Local geology and source profile
Amersham, the Chiltern Hills town in the Misbourne valley in south Buckinghamshire — renowned for its historic old town, its Metropolitan line station and its Arts and Crafts character — is supplied by Affinity Water from the Chilterns Chalk Aquifer. The River Misbourne is a classic chalk stream — one of the UK's rarer intermittent chalk stream systems — draining the Chiltern chalk dip slope from Great Missenden south-east to Amersham and Chalfont St Giles. Affinity Water abstracts from chalk boreholes in the Misbourne valley and on the Chiltern chalk plateau above Amersham, distributing treated supply through the south Buckinghamshire network. At 182.5 mg/L with TDS 416.4 mg/L (ratio 2.28), Amersham's supply is moderately hard chalk water — notably softer than Berkhamsted (241 mg/L) in the Gade valley, reflecting the different position of the Misbourne catchment on the Chiltern dip slope, which produces less confined and somewhat softer chalk groundwater than the upper Gade or Bulbourne valleys to the north-east. The lower TDS-to-hardness ratio (2.28) also suggests limited sulphate contribution — a characteristic of the cleaner dip-slope chalk in the south Chilterns.

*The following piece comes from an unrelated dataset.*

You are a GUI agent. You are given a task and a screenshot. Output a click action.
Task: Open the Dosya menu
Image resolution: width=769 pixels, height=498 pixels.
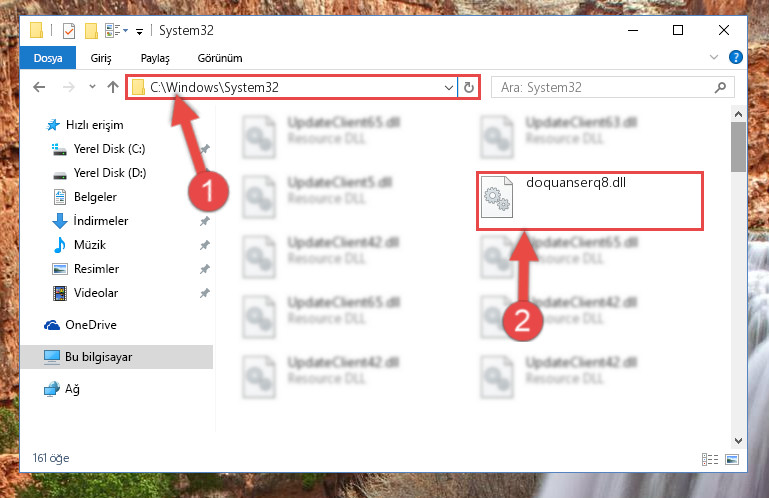48,58
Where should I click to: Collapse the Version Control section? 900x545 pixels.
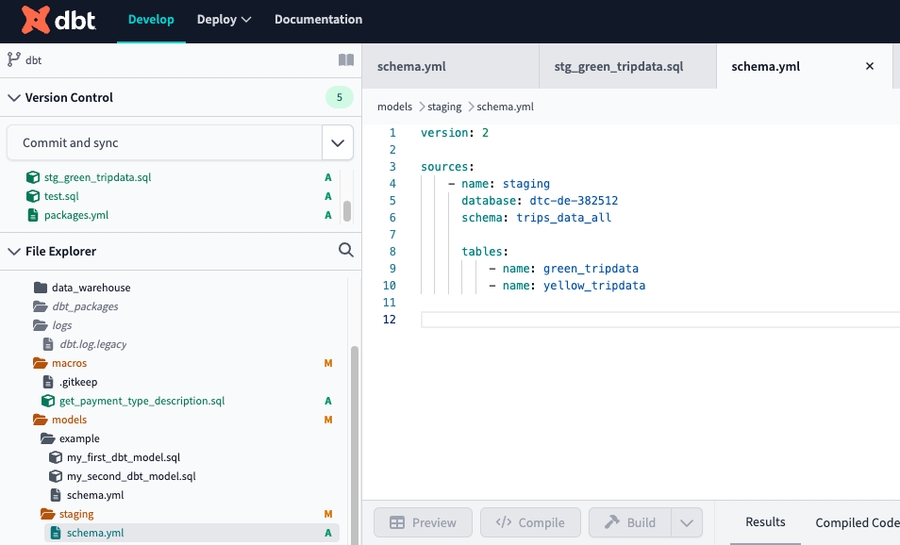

The Cretaceous Upper Chalk of the Chiltern dip slope in the Amersham area is an unconfined aquifer at 20–50 m depth, recharging directly from the chalk plateau above the town. Chalk groundwater here achieves calcium bicarbonate concentrations of 175–190 mg/L — less concentrated than the deeper confined or more mineralised chalk zones of east Hertfordshire or the London Basin rim, because the Chiltern dip-slope chalk in south Buckinghamshire has a shorter groundwater path before abstraction and less mineral enrichment from overlying Tertiary formations.
At 182.5 mg/L Amersham's water is moderately hard and limescale management is a steady routine. Kettles benefit from descaling every four to six weeks with a citric acid tablet. Shower screens develop moderate calcium spotting that responds to regular white vinegar treatment. Washing-up liquid lathers adequately. Combi-boilers benefit from scale inhibitor protection. Amersham's Chiltern village and commuter town character — the beamed inns of the old town, the Metropolitan line that has shaped its character since the 1890s, the Misbourne water meadows — is supplied by the chalk stream's moderately hard water, a defining feature of the Chilterns chalk landscape.
Geology & Source: Supplied by Affinity Water from the Chiltern Hills Chalk Aquifer — Misbourne valley and Chilterns dip-slope chalk borehole supply — produces moderately hard water at 182.5 mg/L (12.8°Clark).